Search the records below for the string "Viewport" and copy each line where it turns up.

(Data records Opens)

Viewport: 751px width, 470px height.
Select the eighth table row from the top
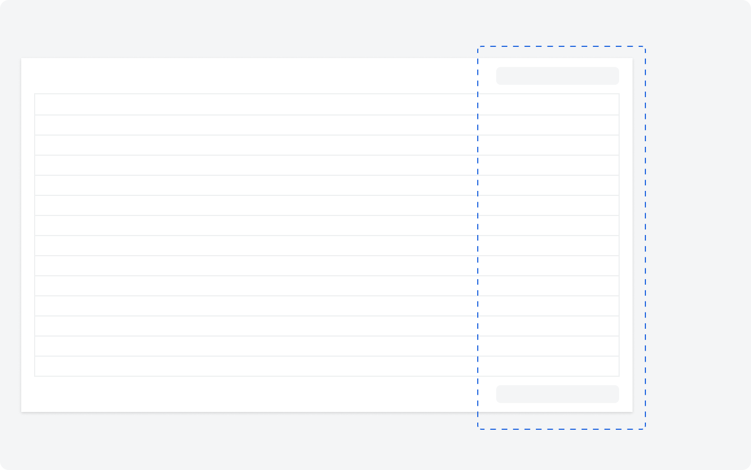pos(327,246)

(Data records Closes)
(Data records Opens)

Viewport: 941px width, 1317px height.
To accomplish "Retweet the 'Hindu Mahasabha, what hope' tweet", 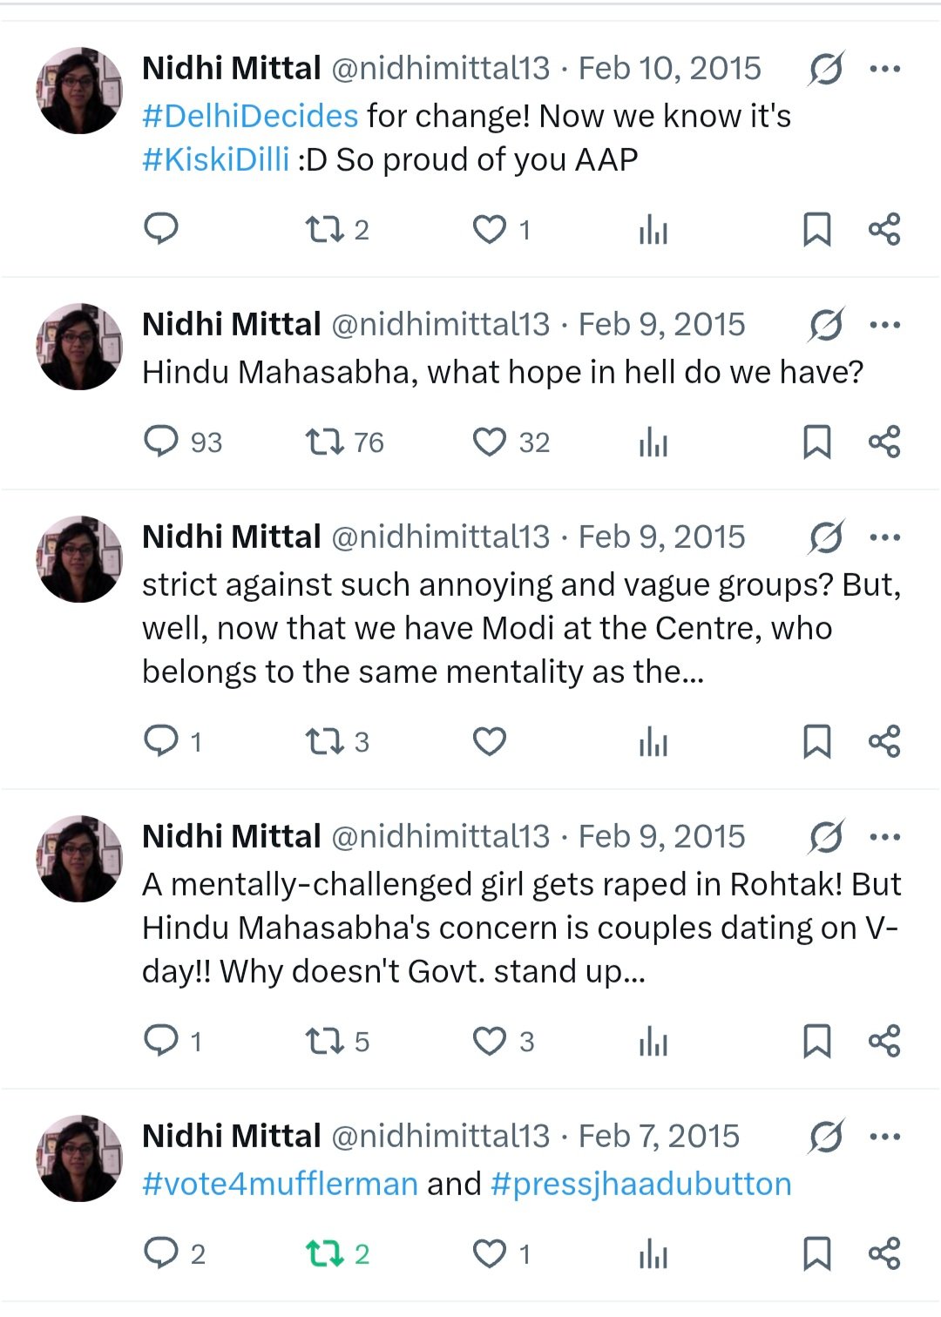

(Data records Closes)

▶ **Answer**
Viewport: 751px width, 470px height.
Viewport: 941px width, 1317px height.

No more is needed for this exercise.